_Task item_
Exactly the lines from the one containing "Image resolution: width=554" through the end of the listing below are required, restated word for word and without pictures.

_Records provided_

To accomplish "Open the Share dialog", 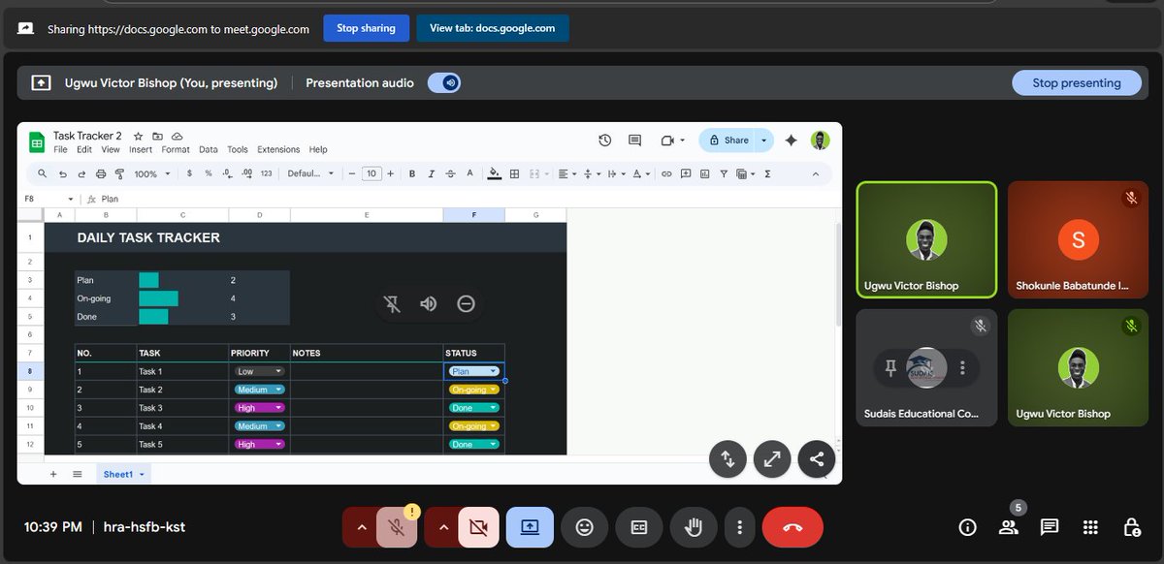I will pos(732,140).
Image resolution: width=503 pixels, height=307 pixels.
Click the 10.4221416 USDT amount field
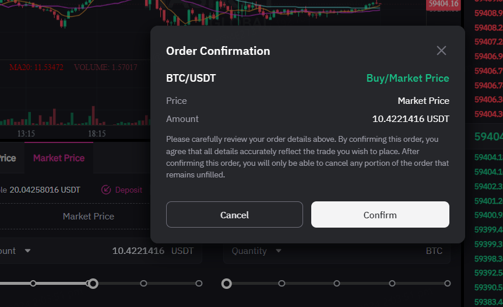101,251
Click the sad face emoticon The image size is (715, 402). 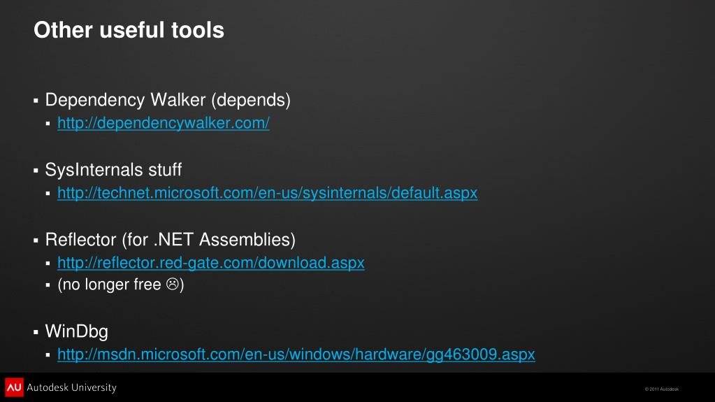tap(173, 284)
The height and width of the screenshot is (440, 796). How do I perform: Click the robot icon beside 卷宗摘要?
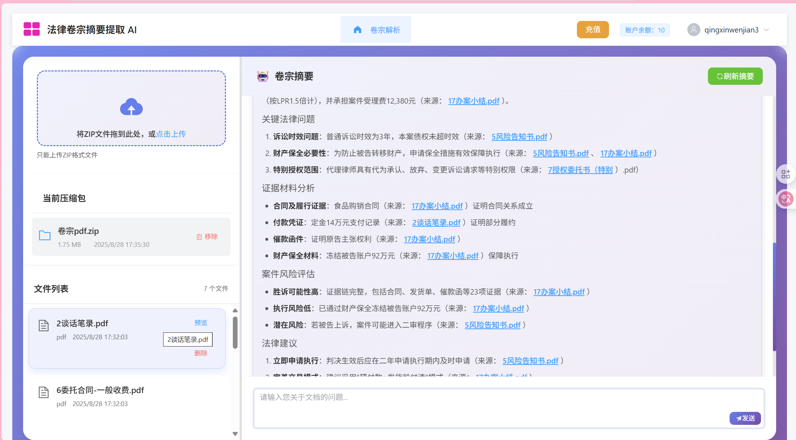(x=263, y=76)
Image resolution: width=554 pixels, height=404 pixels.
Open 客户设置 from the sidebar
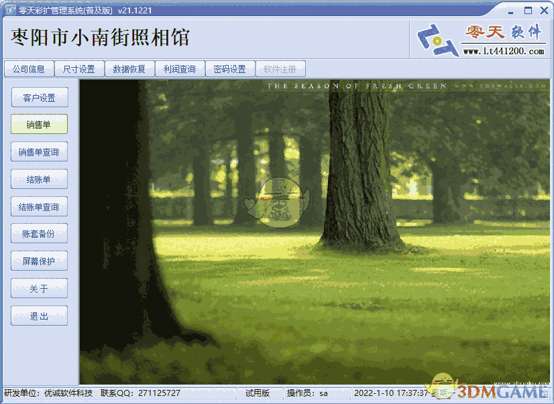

_Result_
Image resolution: width=554 pixels, height=404 pixels.
Open 客户设置 from the sidebar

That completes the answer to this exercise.